Monday, December 27, 2010

Marty St. Louis plays for Tampa Bay Lightning despite flu

By Joe Smith, Times Staff Writer
Sunday, December 26, 2010

ATLANTA — The streak is still alive.

Though there was doubt whether Lightning RW Marty St. Louis would play Sunday in his 426th consecutive game, the assistant captain found a way to stay in the lineup against the Thrashers and make an impact.

"He's a warrior," captain Vinny Lecavalier said.

It didn't look good early in the day, as St. Louis, battling the flu, did not travel with the team to Atlanta and missed the morning skate. Coach Guy Boucher said St. Louis had been throwing up throughout Saturday night and called head athletic trainer Tommy Mulligan at 1 a.m. and 4 a.m. Boucher said he found out about St. Louis' condition in a call from him before the 8:30 a.m. charter flight out of Tampa.

"I got (the call) coming to the airport," Boucher said. "He said, 'How you doing, Coach? I said, 'Good, and you?' 'Well, you might not feel so good after this.' Obviously it's Marty, so we need him."

St. Louis ended up taking a later commercial flight, arriving in the afternoon. He said the extra sleep and IV treatments helped. Though St. Louis said he wasn't his usual self on the ice, he picked up two assists, as well as a cut under his left eye from a high stick, an interesting end to a "weird 24 hours."

"You can look at it like, 'What a bad day,' " St. Louis said. "But, for me, it's a great day compared to how it started at midnight."

CASE CLOSED: Though C Nate Thompson and Thrashers LW Eric Boulton engaged in a back-and-forth a couple of weeks ago about Boulton's knee-to-knee hit on Thompson in their last matchup, they didn't anticipate it being an issue Sunday.

Thompson hyperextended his left knee on the Dec. 15 hit, which he believed was intentional and called "awful." Boulton said it was "100 percent unintentional," quipping, "Who's Nate Thompson?"

Sunday morning, Thompson said he considered the matter closed, especially with both teams battling for the top spots in the Southeast Division.

"He plays the game hard, we both said what we had to say in the heat of the moment," Thompson said. "I don't expect anything to happen. The teams are just going to go out and try to win. What's done is done. These are huge points, it's a battle for first place right now."

OUTSIDE THE BOX: Boucher said he has noticed teams playing more disciplined against the Lightning, partly to avoid Tampa Bay's power play, which entered Sunday ranked third in the league (24.2 percent).

"Very much so," Boucher said. "They look at the power play and they want to take that away because it is one of our weapons."

And the Lightning's lack of power-play chances during some games are not due to lack of effort, Boucher said.
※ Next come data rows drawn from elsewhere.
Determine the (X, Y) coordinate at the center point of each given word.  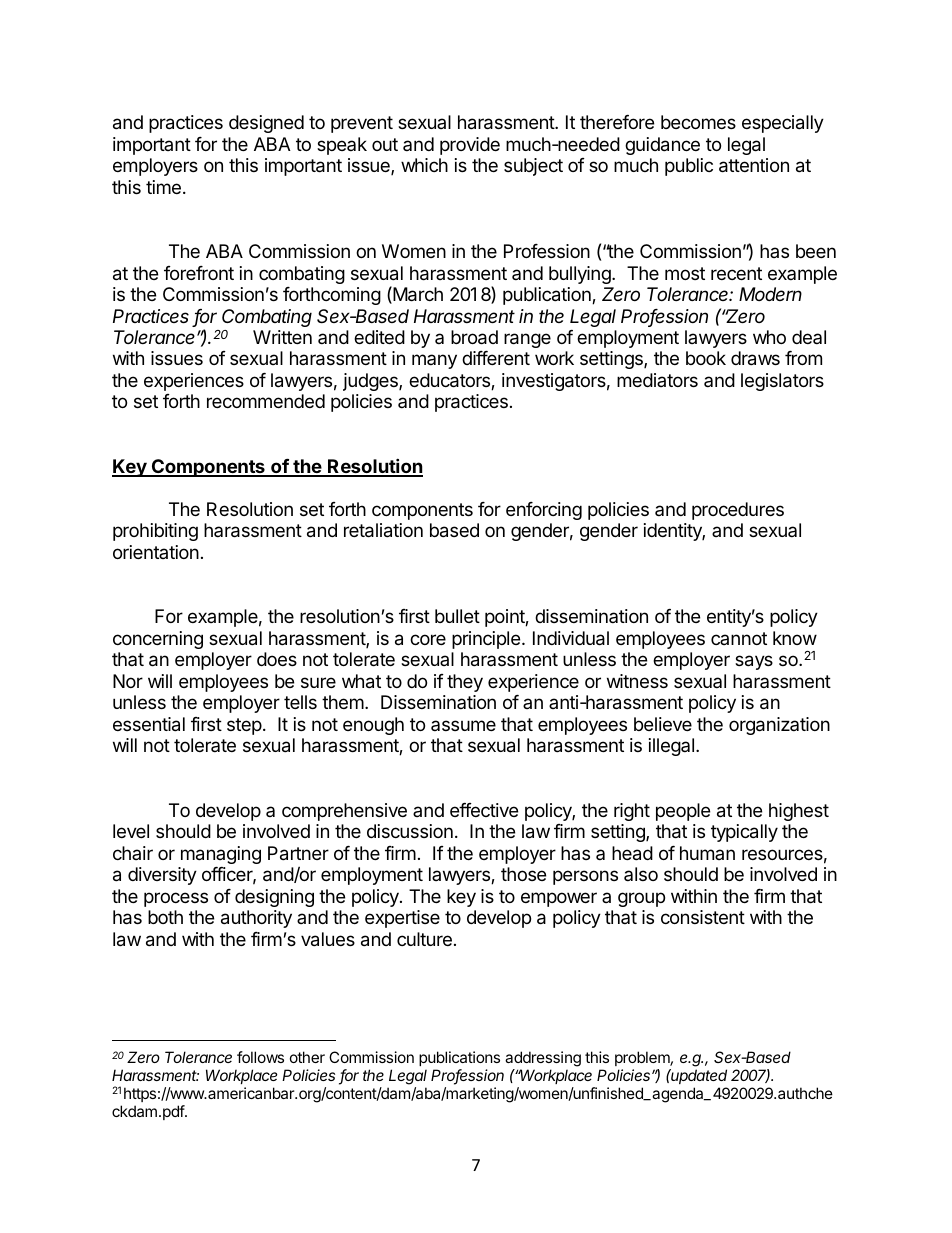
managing (221, 855)
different (496, 358)
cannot (739, 638)
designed (266, 124)
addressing (543, 1060)
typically (744, 833)
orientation (156, 552)
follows (260, 1057)
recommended (266, 401)
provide (470, 146)
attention (754, 165)
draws (755, 358)
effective (484, 810)
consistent (703, 917)
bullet (457, 616)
"We're skating hard — we're probably skating harder now than we were ever," he said. "Teams are just not hooking us any more. They'd rather let us go with a bit of space rather than try to grab us."

MISCELLANY: D Matt Smaby was a healthy scratch. … With G Cedrick Desjardins with the Lightning while G Mike Smith (knee) recovers, G Jaroslav Janus was reassigned from ECHL Florida to AHL Norfolk.